Empiezo la ESO

16 septiembre 2014

Mamá: Ha llegado el día de los madrugones, de la rutina, de los horarios establecidos... este verano la cosa ha llegado a ser tan grave que yo me iba a la cama antes que ellos, porque se quedaban viendo la tele hasta tarde, siempre había un programa que les interesaba.  A partir de hoy, fijamos una hora para irnos TODOS a dormir, sin excusas, sin pretextos para levantarnos de nuevo, sin un ir y venir constante al baño, a la cocina a beber agua... Aunque suene raro y antiguo ¡¡hay toque de queda!! El-la que no lo cumpla ¡debe tiempo!

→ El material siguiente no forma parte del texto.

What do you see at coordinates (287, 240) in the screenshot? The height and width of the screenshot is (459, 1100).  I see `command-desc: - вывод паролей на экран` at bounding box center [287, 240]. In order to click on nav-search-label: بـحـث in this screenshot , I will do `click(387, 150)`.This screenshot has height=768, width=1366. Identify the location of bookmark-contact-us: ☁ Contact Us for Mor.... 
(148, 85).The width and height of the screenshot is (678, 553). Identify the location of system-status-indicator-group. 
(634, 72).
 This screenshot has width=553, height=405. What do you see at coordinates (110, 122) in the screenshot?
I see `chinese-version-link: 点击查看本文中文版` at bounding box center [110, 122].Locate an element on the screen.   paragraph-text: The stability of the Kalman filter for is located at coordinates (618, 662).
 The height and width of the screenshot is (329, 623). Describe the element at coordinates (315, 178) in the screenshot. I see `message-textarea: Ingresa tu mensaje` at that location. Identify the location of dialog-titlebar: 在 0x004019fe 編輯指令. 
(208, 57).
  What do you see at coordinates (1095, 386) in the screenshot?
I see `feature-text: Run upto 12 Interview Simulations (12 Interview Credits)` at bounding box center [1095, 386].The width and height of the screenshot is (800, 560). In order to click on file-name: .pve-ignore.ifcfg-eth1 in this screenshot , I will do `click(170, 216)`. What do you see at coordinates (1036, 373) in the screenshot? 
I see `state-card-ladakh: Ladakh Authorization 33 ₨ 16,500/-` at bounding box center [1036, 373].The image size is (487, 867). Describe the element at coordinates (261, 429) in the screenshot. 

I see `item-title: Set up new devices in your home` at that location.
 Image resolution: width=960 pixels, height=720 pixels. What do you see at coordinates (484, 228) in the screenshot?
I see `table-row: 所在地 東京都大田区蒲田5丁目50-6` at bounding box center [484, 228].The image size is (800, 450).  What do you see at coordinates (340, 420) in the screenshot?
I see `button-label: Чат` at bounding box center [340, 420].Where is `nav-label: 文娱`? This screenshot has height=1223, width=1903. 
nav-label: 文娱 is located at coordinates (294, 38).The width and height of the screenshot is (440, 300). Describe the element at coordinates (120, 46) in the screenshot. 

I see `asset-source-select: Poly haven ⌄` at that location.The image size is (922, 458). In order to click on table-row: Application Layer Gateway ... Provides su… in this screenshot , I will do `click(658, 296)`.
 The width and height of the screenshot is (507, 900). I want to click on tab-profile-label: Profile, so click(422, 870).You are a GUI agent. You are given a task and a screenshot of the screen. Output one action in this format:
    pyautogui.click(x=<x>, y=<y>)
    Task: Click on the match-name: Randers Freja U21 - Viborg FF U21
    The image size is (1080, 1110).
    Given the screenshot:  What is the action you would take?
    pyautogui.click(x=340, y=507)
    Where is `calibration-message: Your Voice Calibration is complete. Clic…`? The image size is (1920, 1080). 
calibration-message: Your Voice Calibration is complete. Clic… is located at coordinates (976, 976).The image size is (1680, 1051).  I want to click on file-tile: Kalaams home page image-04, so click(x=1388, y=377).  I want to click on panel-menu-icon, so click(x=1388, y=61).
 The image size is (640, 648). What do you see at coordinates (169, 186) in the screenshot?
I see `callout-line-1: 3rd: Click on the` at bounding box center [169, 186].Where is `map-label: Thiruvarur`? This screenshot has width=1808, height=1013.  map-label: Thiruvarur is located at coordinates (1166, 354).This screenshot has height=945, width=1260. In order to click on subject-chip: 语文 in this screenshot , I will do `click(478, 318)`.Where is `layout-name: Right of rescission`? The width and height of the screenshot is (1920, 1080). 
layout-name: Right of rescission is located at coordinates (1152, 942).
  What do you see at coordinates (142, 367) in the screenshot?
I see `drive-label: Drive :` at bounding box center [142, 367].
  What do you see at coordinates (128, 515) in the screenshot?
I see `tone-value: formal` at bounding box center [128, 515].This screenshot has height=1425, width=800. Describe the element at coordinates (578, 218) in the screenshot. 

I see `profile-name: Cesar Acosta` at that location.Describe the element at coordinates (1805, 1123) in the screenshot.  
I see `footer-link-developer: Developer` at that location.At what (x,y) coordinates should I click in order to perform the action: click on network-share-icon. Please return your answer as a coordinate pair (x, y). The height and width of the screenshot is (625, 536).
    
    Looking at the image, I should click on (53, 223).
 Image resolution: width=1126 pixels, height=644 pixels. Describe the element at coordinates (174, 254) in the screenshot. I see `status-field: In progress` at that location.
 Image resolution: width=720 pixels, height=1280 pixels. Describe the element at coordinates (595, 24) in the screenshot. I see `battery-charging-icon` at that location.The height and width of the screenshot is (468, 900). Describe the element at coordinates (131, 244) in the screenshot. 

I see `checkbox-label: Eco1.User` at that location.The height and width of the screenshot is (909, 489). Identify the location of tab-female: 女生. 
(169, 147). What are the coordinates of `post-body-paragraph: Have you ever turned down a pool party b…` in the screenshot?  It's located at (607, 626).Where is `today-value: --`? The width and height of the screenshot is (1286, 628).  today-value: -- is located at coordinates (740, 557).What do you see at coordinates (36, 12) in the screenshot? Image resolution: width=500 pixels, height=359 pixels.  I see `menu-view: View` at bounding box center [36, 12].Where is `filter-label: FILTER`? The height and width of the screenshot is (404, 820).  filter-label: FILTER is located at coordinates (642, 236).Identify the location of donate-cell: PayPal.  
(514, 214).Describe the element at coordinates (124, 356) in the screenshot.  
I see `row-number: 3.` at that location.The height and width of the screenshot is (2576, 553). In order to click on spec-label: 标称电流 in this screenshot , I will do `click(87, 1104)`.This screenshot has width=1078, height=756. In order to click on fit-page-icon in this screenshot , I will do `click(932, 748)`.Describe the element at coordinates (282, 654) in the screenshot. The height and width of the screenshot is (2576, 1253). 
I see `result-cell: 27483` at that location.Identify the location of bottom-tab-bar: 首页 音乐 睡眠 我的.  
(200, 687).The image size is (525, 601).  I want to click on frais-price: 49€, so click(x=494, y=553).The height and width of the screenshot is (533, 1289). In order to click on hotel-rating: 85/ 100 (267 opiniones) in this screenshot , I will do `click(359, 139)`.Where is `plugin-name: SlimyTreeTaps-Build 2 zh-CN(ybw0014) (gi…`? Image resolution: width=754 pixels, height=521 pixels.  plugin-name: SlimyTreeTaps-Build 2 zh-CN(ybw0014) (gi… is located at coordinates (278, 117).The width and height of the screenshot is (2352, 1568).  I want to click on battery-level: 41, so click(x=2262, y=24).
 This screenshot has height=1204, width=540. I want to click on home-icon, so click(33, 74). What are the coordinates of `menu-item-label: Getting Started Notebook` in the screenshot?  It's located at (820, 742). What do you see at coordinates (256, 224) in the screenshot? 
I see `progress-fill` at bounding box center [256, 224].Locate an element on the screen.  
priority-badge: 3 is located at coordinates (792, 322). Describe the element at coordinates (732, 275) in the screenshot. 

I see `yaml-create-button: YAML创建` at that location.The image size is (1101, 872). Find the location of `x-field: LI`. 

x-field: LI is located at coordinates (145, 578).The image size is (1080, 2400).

El curso pasado la peque mayor ya comenzó la ESO, con jornada continua.  Ese horario, sin duda, tendrá sus cosas buenas y sus ventajas, pero para mí se terminó el rato de tranquilidad del mediodía.  Ese único momento en el día de relax y sobre todo de silencio.  Ahora también empieza Berta, se hace mayor y cambia de etapa.  Noto sus nervios y su inquietud.  Es normal, todos acusamos las novedades y nos asusta pensar cómo será, qué pasará...

Sé que no le costará adaptarse rápidamente a este ciclo, en el que las mamás nos damos cuenta de que definitivamente dejan de ser pequeños, plantean nuevos problemas y distintos temas de conversación, se empiezan a preocupar de otras cuestiones, ya no te necesitan tanto, comparten sus asuntillos y más tiempo con sus amigos, tienen sus secretillos, no les gusta que mires sus cosas, les interesa ir de tiendas y elegir su ropa... Sí, cuesta bastante hacerse a la idea, pero es ley de vida...

Berta: Después de casi tres meses de vacaciones que, por cierto, se me han pasado volando, ya toca la vuelta al cole. Las madres, como siempre, preguntando si tenemos ganas de empezar el curso, yo la verdad es que no tenía ninguna gana de volver, aunque sí que es cierto que me apetecía mucho encontrarme otra vez con todas mis amigas, después de todo el verano sin verlas.

A mí la vuelta al cole no me gusta nada.  Una de las razones es porque en vacaciones por la noche, te puedes quedar hasta tarde viendo algún programa en la televisión y al día siguiente despertarte a la hora que quieras, sin ninguna prisa y sin despertador que te asuste al sonar. Pero con el colegio te tienes que ir pronto a la cama y despertarte súper temprano.  Además este año que paso a la ESO tengo que levantarme todavía antes.

Empiezo una nueva etapa en Secundaria y eso es todavía más cambio. Como en otras ocasiones, cambio de profesores y de compañeros, pero este año también cambio de horarios.  Ahora a las siete sonará el despertador y sólo voy a tener clases por la mañana.  Mamá y los profesores nos han dicho que hay que tener cuidado con eso, porque al pensar que tienes toda la tarde por delante, dejas los deberes y estudios para el final y eso es peligroso.  Poco a poco tendré que acostumbrarme, porque este año seguro que hay más deberes y más que estudiar.